The expected output is the line with "Choose Save files from web to device" followed by every remaining line of the entries, all repeated exactly.

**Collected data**
────────

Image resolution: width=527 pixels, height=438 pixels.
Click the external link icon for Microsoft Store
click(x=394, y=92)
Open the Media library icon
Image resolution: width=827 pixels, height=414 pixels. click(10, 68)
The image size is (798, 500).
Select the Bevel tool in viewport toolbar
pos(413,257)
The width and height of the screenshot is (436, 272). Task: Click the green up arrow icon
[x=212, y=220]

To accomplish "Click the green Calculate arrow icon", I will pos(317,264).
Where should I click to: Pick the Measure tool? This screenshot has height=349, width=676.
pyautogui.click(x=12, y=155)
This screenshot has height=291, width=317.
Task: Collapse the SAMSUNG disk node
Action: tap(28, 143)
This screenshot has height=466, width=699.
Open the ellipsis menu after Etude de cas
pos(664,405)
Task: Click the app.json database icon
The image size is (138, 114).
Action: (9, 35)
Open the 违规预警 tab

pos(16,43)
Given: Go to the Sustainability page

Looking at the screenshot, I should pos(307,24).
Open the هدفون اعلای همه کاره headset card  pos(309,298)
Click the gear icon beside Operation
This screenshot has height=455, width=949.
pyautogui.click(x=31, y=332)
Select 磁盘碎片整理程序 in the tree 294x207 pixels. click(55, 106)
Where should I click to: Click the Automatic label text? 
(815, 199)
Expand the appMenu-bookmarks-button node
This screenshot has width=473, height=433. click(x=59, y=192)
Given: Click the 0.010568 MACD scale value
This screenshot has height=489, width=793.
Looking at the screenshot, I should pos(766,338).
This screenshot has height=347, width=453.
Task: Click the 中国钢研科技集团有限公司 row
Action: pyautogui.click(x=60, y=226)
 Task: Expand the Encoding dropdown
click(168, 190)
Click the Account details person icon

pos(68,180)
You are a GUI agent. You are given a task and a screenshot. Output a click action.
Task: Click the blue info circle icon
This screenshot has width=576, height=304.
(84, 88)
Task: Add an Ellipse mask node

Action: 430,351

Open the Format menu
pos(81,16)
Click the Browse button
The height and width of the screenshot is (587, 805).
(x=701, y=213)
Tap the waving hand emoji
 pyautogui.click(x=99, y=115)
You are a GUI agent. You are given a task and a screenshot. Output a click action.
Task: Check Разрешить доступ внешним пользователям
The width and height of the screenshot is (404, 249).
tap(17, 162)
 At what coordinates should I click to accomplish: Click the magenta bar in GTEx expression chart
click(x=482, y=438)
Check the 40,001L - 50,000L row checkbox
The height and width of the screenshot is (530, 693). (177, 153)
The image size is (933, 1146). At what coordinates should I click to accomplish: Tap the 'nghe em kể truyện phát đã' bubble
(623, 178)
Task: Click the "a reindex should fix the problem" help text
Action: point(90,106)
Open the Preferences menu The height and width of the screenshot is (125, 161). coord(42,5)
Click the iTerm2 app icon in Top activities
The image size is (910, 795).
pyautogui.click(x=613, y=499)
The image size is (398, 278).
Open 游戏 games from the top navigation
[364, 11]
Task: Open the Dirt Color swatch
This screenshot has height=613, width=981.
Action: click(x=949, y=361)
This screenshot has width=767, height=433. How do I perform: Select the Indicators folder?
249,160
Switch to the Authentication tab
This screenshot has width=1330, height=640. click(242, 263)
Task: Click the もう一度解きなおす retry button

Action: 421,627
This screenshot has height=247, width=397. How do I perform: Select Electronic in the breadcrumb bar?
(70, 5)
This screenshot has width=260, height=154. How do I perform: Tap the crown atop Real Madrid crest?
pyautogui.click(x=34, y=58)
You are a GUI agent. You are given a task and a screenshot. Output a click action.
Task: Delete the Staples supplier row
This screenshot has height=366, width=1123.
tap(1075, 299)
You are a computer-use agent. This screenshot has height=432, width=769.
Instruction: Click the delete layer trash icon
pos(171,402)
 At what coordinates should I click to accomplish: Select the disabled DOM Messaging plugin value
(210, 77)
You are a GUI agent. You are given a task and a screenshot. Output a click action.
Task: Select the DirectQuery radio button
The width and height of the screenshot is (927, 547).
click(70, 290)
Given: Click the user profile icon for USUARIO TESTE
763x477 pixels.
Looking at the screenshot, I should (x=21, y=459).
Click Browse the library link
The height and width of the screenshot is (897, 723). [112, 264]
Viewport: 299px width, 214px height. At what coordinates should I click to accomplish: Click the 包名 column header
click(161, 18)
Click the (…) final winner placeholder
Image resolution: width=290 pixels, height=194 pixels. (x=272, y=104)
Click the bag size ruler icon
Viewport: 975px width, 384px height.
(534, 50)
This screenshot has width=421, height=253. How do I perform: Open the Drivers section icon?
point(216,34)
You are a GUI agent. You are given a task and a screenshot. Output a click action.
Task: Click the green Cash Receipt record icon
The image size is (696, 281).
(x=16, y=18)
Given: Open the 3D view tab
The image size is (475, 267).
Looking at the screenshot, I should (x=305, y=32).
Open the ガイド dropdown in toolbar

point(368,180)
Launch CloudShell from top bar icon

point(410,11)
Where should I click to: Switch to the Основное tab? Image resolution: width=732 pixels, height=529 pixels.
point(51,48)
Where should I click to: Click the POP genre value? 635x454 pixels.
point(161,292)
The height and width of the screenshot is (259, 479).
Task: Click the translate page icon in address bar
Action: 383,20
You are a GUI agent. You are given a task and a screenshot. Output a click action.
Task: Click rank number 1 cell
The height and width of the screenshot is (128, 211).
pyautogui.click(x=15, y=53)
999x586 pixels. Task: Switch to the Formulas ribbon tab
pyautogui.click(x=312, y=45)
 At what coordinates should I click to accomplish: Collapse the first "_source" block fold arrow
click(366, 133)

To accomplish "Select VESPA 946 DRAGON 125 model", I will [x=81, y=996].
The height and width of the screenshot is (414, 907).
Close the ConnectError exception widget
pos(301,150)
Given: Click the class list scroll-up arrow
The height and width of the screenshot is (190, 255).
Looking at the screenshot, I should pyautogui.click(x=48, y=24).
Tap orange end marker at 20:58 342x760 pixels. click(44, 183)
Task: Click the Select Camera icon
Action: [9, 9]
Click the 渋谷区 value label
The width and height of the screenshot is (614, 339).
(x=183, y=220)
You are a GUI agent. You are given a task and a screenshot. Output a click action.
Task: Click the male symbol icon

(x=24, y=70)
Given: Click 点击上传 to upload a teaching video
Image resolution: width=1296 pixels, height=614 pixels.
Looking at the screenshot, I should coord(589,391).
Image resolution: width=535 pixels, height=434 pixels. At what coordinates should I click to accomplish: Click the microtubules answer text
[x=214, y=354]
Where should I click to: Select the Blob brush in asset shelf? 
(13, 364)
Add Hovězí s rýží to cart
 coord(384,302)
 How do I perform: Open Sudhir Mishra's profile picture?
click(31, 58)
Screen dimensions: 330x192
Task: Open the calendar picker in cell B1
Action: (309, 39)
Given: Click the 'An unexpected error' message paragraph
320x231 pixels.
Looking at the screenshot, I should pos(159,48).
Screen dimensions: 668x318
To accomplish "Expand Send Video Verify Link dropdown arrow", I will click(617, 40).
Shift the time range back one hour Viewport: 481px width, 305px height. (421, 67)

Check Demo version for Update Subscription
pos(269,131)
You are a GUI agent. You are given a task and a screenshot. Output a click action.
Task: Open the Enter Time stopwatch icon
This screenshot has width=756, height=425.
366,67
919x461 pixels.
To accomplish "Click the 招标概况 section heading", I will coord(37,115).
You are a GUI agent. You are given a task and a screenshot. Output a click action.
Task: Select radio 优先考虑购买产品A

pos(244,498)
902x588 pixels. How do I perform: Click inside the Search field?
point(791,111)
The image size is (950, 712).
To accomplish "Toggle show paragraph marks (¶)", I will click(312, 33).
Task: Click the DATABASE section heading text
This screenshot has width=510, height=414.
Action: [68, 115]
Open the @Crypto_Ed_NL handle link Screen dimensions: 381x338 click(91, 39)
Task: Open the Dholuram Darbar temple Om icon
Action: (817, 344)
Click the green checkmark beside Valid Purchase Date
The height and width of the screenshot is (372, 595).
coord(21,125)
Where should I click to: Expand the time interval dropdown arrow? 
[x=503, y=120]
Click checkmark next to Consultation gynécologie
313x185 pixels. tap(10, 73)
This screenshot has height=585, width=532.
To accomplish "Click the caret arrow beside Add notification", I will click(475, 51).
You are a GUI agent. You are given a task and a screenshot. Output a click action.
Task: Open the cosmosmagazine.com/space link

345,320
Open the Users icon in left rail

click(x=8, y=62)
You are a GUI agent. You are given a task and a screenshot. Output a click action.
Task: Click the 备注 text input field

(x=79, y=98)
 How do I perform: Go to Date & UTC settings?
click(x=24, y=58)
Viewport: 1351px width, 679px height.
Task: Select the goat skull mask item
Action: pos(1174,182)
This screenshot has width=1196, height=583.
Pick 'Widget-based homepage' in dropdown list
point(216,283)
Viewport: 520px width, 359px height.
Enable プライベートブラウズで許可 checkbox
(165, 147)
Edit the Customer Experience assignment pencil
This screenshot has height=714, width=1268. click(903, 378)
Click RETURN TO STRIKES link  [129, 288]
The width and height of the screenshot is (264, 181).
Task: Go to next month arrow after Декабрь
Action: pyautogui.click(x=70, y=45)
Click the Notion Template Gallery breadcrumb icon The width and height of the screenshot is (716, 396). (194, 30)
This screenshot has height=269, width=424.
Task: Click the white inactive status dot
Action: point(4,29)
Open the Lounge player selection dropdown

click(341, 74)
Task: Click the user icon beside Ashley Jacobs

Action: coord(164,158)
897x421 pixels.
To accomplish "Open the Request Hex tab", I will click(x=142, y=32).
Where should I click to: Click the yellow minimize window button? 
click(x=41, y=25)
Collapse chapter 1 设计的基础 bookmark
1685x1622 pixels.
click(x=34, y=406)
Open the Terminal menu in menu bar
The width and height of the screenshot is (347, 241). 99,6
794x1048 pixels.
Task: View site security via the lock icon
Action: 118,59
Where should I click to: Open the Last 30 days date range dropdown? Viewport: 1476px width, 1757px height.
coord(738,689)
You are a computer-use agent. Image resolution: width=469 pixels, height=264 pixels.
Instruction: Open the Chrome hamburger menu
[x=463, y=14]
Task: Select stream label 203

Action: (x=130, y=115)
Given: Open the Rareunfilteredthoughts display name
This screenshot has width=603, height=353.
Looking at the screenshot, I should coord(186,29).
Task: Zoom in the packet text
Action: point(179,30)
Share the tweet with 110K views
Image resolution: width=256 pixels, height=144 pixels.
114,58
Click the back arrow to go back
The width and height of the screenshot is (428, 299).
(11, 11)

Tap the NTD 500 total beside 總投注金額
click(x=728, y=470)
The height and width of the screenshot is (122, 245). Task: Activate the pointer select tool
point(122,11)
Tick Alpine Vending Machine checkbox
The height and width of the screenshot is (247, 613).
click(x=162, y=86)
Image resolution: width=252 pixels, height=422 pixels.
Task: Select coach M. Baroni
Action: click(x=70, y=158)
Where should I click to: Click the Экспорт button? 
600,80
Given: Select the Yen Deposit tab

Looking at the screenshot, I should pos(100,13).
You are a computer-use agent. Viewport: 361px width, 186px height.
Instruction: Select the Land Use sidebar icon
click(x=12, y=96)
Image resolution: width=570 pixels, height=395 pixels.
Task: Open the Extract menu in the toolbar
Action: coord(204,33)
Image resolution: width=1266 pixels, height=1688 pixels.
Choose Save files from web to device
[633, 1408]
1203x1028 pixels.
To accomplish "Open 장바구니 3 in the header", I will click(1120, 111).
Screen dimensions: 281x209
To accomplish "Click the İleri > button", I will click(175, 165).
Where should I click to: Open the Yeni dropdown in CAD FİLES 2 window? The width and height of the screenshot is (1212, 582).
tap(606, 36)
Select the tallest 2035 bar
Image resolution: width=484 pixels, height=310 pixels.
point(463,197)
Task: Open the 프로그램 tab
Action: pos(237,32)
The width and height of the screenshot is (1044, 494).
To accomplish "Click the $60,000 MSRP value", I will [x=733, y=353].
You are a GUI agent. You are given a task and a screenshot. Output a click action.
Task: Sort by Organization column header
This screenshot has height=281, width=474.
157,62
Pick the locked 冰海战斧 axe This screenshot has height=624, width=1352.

────────

**OUTPUT**
Choose Save files from web to device
[633, 1408]
1203x1028 pixels.
To accomplish "Open 장바구니 3 in the header", I will click(1120, 111).
Screen dimensions: 281x209
To accomplish "Click the İleri > button", I will click(175, 165).
Where should I click to: Open the Yeni dropdown in CAD FİLES 2 window? The width and height of the screenshot is (1212, 582).
tap(606, 36)
Select the tallest 2035 bar
Image resolution: width=484 pixels, height=310 pixels.
point(463,197)
Task: Open the 프로그램 tab
Action: pos(237,32)
The width and height of the screenshot is (1044, 494).
To accomplish "Click the $60,000 MSRP value", I will [x=733, y=353].
You are a GUI agent. You are given a task and a screenshot. Output a click action.
Task: Sort by Organization column header
This screenshot has height=281, width=474.
157,62
Pick the locked 冰海战斧 axe This screenshot has height=624, width=1352.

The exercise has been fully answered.